— BEGIN Extracted text —

State of Iowa v. Jimmy D. Robinson ( 2017 )


Menu:
  •                          IN THE COURT OF APPEALS OF IOWA
    No. 16-1037
    Filed July 19, 2017
    STATE OF IOWA,
    Plaintiff-Appellee,
    vs.
    JIMMY D. ROBINSON,
    Defendant-Appellant.
    ________________________________________________________________
    Appeal from the Iowa District Court for Black Hawk County, George L.
    Stigler (second trial), Stephen C. Clarke (ex parte order), and Andrea J. Dryer
    (first trial), Judges.
    A defendant appeals his convictions for second-degree robbery.
    AFFIRMED.
    Webb L. Wassmer of Wassmer Law Office, P.L.C., Marion, for appellant.
    Thomas J. Miller, Attorney General, and Timothy M. Hau, Assistant
    Attorney General, for appellee.
    Considered by Danilson, C.J., and Potterfield and Bower, JJ.
    2
    BOWER, Judge.
    Jimmy Robinson appeals his conviction for second-degree robbery,
    claiming his right to a speedy trial was violated. We find Robinson’s right to a
    speedy trial was not violated. We affirm the decision of the district court.

— END Extracted text —
— BEGIN Data section —

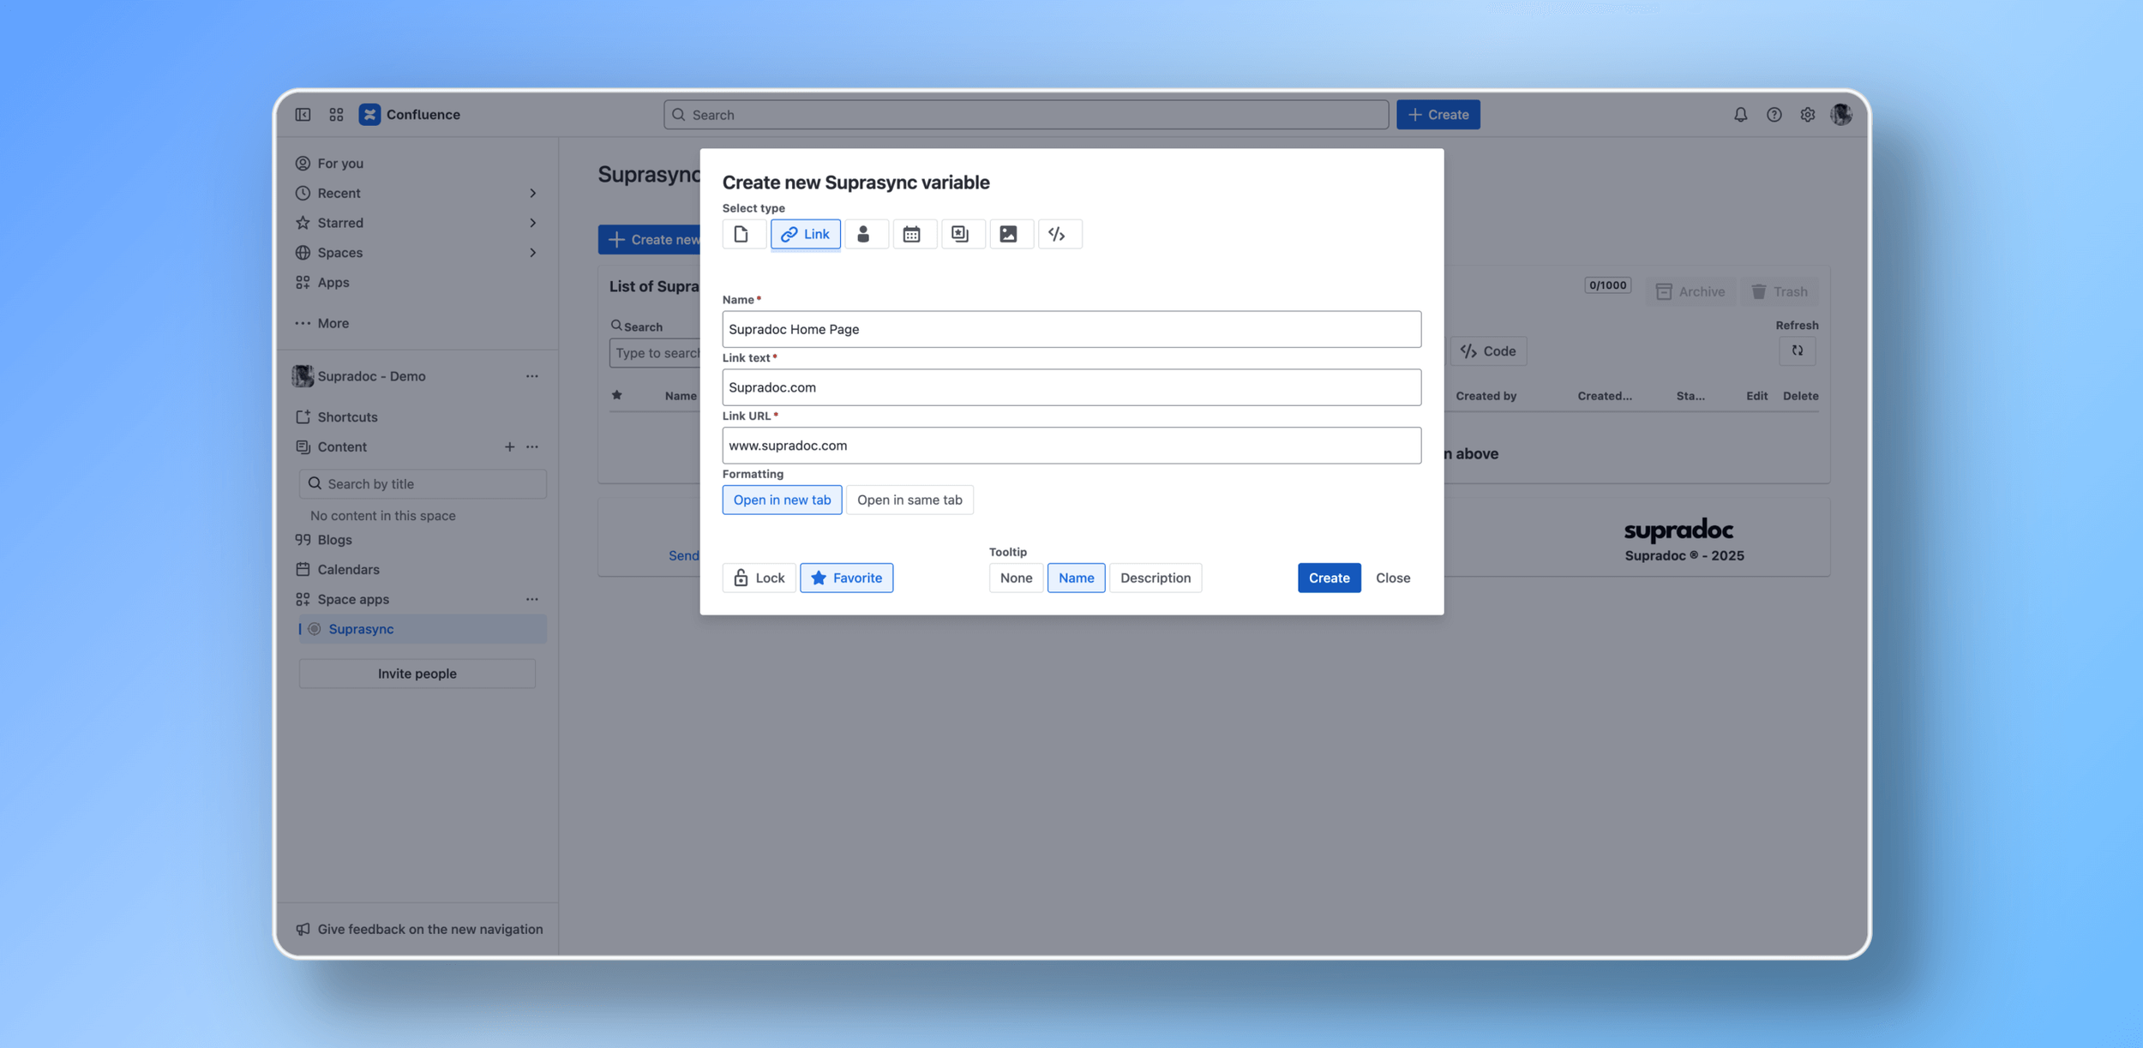This screenshot has width=2143, height=1048.
Task: Choose the calendar date variable type
Action: click(912, 234)
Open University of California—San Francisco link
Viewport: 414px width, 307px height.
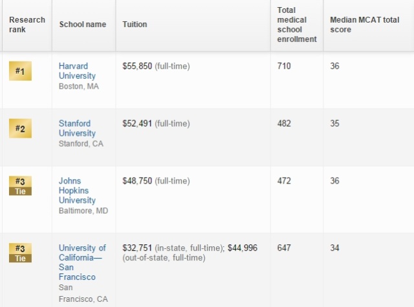point(82,262)
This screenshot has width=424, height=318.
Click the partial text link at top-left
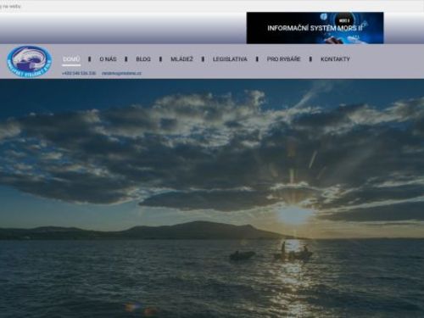coord(10,6)
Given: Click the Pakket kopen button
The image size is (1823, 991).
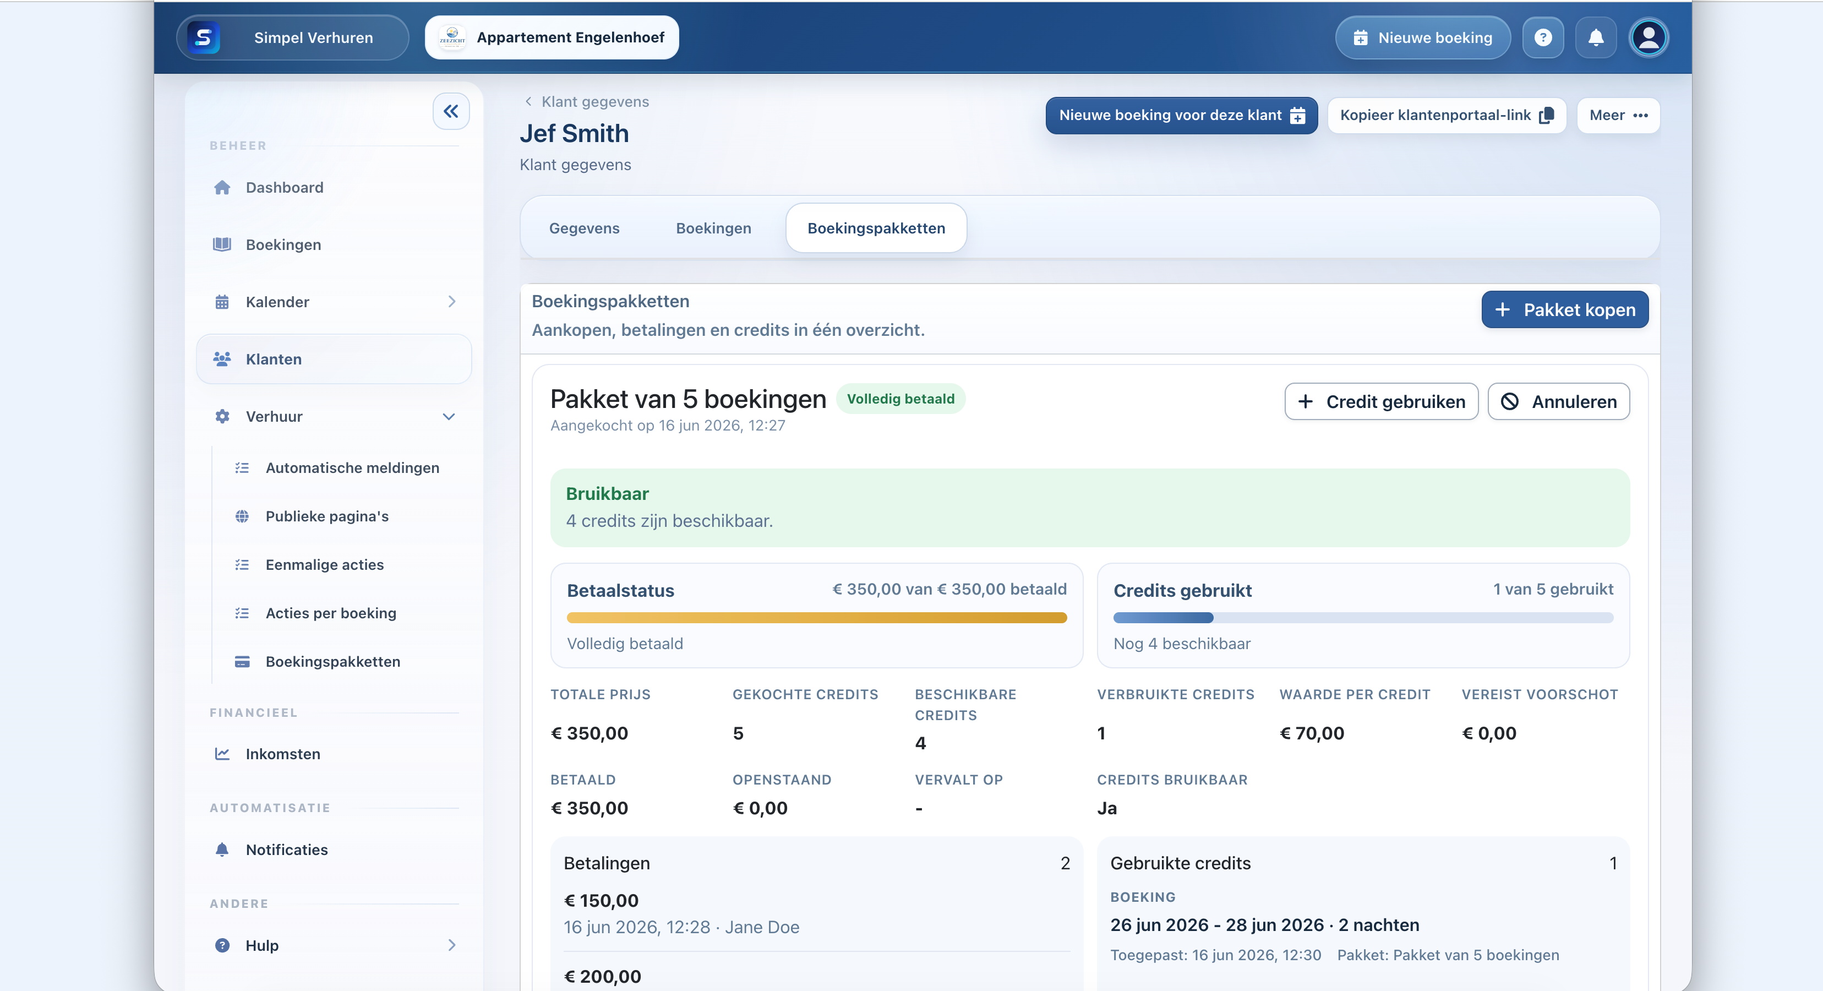Looking at the screenshot, I should coord(1565,309).
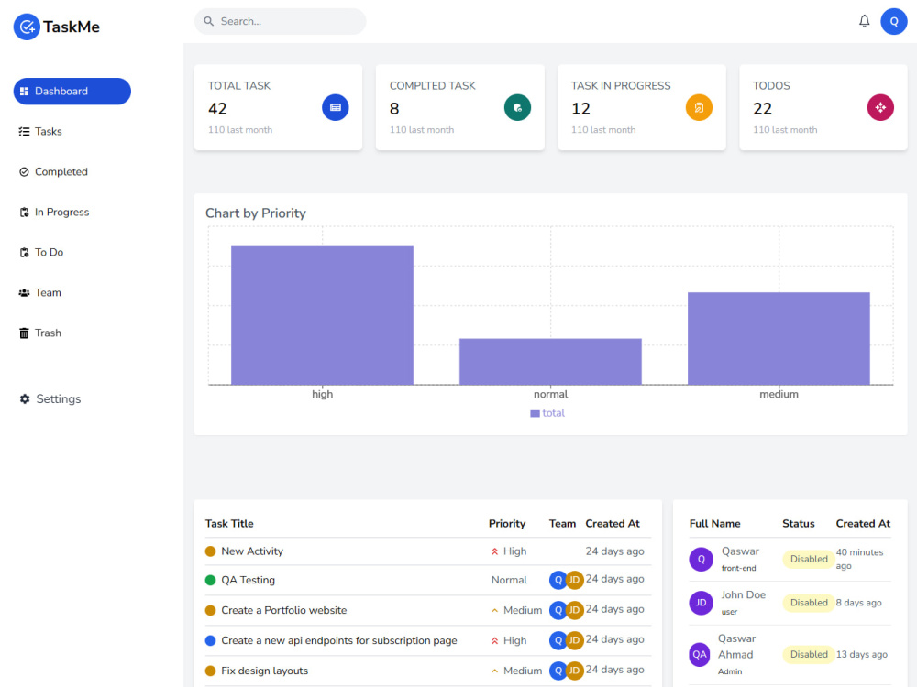Open the New Activity task
917x687 pixels.
pyautogui.click(x=253, y=551)
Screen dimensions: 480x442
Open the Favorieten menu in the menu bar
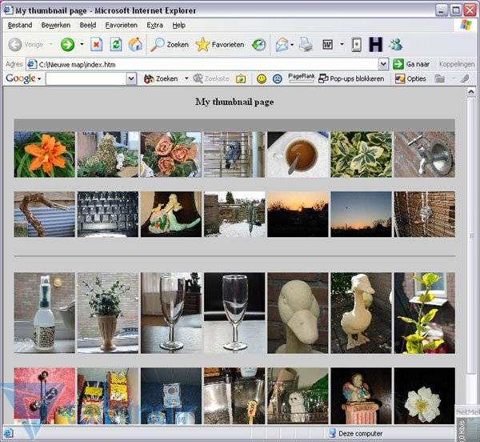tap(121, 26)
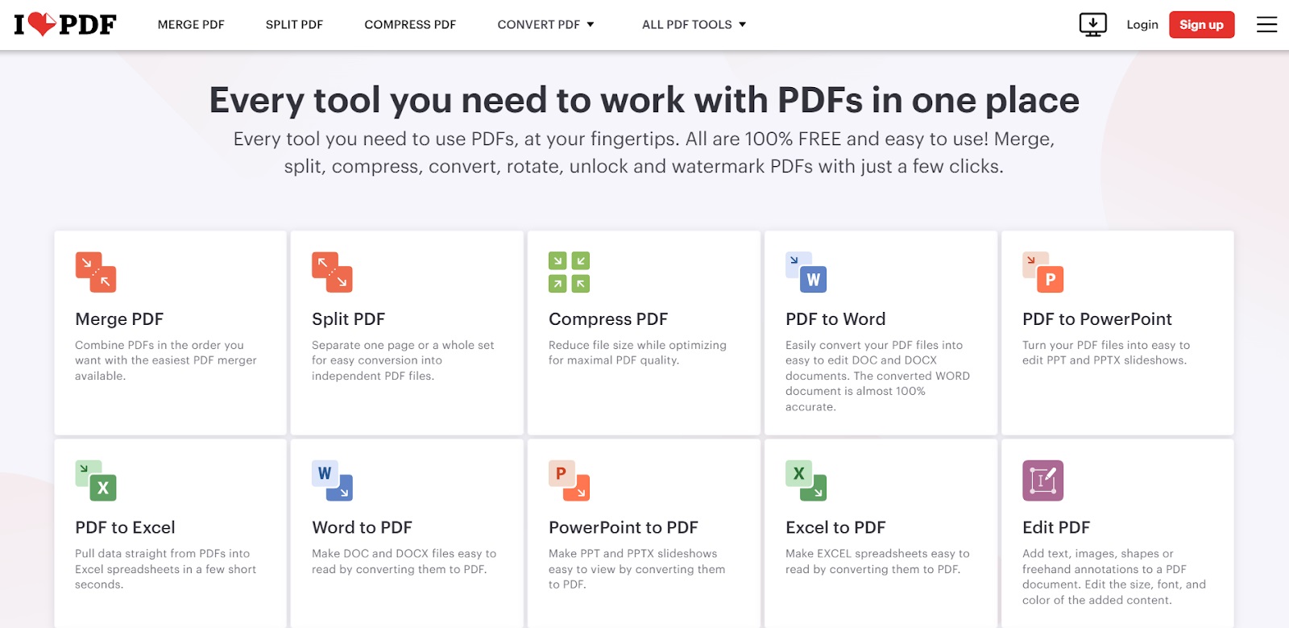Select the Word to PDF icon
The image size is (1289, 628).
click(332, 480)
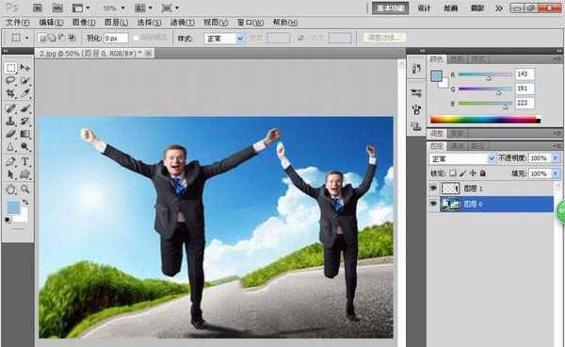
Task: Hide layer 1 using eye icon
Action: point(433,188)
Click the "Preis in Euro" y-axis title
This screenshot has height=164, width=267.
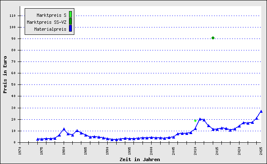(x=5, y=75)
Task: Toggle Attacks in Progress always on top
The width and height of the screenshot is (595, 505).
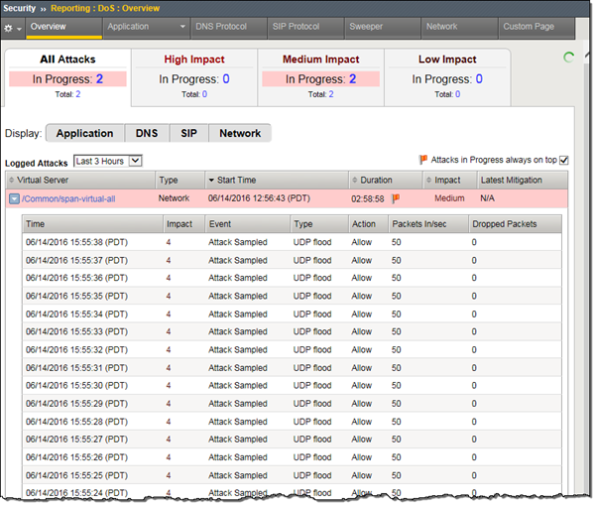Action: click(564, 160)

— END Data section —

### Work to do
• 1. List the district court judges named in the Iowa robbery appeal opinion.
• 2. Echo the Iowa robbery appeal opinion word for word, starting at "Thomas J. Miller, Attorney" and ending at "the district court.".
• 3. Write what follows the last sentence of the court opinion in State of Iowa v. Jimmy D. Robinson.

### Task results
• 1. George L. Stigler, Stephen C. Clarke, and Andrea J. Dryer

• 2.
Thomas J. Miller, Attorney General, and Timothy M. Hau, Assistant
    Attorney General, for appellee.
    Considered by Danilson, C.J., and Potterfield and Bower, JJ.
    2
    BOWER, Judge.
    Jimmy Robinson appeals his conviction for second-degree robbery,
    claiming his right to a speedy trial was violated. We find Robinson’s right to a
    speedy trial was not violated. We affirm the decision of the district court.

• 3.
    I. Background Facts and Proceedings
    On October 16, 2014, Robinson, along with others, robbed the manager of
    a supermarket. Robinson was arrested the next day, the trial information was
    filed October 27, and Robinson was arraigned December 2. Robinson waived
    his right to a speedy trial at the arraignment.1 Robinson requested and was
    appointed counsel.     On April 24, 2015, Robinson filed a pro se demand for
    speedy trial. The district court set trial for May 26 and noted the ninety-day
    deadline for speedy trial would expire July 23. Trial was continued and ultimately
    held June 30. A mistrial was declared.2
    Trial was reset for July 14 but was continued. On July 20, Robinson’s trial
    counsel moved to cancel the jury trial and informed the district court a plea
    agreement had been reached. On August 3 Robinson filed a pro se motion to
    dismiss for violation of his speedy trial rights. The district court entered an order
    stating the motion was ex parte and took no action.            Robinson renewed his
    motion on August 27, September 1, and September 8.                   The district court
    responded in the same way.
    1
    A criminal defendant must be brought to trial within ninety days of indictment unless
    their speedy-trial rights are waived. Iowa Rule of Criminal Procedure 2.33(2)(b)(2014)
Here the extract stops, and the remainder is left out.